Ismail Rashid

Personal information
- Full name: Ismail Rashid
- Date of birth: 1943 (age 82–83)
- Place of birth: Karachi, British India
- Position: Center-half

Senior career*
- Years: Team / Apps / (Gls)
- 1950s: Karachi Kickers
- 1960–??: Karachi Port Trust
- 1960s: Victoria
- 1960s: Dacca Wanderers

International career
- 1962: Pakistan Youth
- 1966: Pakistan

= Ismail Roshu =

Pakistani former footballer

Ismail Rashid, commonly known as Ismail Roshu, alternatively spelled as Ismail Roshoo, (born 1943) is a former Pakistani footballer, who played as a center-half. Ismail also represented the Pakistan national team in 1966.

== Early life ==
Ismail was born in 1943, at Karachi, of then British India.

== Club career ==
Ismail would represent various local clubs, he would join the Karachi Kickers in the 1950s, helping them win the 1958 Aga Khan Gold Cup. He also represented Keamari Muhammadan at the Rovers Cup held in Bombay. Ismail would eventually join Karachi Port Trust in 1960, playing for them for several years.

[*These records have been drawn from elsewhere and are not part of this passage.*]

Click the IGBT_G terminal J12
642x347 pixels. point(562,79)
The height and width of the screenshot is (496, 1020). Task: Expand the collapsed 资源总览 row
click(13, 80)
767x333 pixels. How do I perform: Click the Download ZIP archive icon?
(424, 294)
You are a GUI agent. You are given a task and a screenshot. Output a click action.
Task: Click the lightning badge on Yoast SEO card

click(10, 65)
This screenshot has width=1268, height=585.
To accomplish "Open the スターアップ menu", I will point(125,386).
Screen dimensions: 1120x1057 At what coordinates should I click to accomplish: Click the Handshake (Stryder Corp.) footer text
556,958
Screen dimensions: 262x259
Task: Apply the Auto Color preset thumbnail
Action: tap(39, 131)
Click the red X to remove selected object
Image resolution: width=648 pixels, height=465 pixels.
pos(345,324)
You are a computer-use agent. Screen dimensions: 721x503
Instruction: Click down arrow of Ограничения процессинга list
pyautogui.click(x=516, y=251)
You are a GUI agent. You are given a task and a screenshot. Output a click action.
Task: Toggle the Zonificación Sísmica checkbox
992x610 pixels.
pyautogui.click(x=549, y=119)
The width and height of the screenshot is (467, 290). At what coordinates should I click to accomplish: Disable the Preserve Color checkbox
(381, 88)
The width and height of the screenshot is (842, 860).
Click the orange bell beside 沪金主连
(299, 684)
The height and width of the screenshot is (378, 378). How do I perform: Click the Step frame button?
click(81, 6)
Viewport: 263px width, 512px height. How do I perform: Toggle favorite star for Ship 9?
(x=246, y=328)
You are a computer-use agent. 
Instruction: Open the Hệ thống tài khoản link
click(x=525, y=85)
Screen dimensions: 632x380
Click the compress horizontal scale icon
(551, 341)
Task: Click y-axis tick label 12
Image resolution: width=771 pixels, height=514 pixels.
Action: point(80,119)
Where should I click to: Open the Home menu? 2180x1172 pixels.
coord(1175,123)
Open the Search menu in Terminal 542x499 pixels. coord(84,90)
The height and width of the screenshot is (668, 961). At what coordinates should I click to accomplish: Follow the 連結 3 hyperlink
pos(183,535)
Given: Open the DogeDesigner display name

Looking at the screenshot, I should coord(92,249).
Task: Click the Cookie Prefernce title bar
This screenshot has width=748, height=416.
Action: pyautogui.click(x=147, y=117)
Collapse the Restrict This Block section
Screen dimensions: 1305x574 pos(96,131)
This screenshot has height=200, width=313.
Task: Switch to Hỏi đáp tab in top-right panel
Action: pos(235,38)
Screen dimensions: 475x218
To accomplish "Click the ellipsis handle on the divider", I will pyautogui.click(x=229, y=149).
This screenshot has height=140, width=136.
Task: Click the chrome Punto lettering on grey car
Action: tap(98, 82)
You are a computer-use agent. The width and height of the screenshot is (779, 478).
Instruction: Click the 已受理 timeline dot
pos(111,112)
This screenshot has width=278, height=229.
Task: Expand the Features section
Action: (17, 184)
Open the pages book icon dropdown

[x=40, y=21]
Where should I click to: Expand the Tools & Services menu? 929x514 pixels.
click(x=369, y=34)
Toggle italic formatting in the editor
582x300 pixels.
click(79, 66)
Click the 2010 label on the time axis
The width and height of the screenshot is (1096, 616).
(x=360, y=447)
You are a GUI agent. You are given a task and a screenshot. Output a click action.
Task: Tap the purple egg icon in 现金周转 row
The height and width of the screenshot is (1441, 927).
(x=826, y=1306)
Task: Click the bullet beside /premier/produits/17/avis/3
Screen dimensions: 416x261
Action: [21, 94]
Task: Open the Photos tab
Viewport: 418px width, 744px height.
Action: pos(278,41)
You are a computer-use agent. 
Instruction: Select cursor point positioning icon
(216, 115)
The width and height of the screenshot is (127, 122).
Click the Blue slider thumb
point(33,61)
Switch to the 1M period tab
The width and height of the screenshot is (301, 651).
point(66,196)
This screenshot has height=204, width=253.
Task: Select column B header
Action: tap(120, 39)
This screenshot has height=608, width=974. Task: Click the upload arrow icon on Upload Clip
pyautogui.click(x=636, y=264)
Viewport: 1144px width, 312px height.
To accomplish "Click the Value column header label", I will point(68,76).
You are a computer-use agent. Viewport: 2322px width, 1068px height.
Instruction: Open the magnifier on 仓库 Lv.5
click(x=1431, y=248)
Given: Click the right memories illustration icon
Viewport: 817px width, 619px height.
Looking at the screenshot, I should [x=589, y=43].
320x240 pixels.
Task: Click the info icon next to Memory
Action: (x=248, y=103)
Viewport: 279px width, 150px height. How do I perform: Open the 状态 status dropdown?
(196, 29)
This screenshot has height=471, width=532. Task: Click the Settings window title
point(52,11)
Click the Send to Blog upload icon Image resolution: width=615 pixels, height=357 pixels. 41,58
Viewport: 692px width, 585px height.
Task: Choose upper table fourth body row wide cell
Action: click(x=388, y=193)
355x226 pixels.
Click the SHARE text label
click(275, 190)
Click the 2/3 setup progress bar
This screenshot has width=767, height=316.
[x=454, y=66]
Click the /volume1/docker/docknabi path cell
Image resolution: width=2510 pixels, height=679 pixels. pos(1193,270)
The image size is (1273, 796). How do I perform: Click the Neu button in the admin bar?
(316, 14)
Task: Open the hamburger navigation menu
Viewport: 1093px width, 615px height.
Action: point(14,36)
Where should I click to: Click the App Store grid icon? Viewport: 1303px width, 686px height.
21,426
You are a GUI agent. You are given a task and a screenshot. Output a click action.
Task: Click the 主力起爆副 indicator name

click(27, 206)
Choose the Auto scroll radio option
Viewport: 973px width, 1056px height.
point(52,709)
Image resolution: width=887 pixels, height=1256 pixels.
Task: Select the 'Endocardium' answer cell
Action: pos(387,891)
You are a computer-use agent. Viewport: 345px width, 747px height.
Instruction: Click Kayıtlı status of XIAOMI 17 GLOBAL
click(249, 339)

In 1964, Ismail helped Karachi Port Trust become joint champions of the 1964 Aga Khan Gold Cup, alongside Mohammedan Sporting Club.

Ismail also represented the Karachi Division football team at the National Football Championship, being first selected for the Karachi Whites in 1960. Where he helped the team finish runners-up, he was also a part of the Karachi Blues team which secured a runners-up position at the National Football Championship. Later on, Ismail contributed to Karachi Division's three consecutive championship titles from 1963 to 1966.

Ismail also played for Victoria Sporting Club and Dacca Wanderers in the 1960s.

== International career ==
In 1962, Ismail was selected to represent Pakistan Youth at the 1962 AFC Youth Championship held in Bangkok, Thailand.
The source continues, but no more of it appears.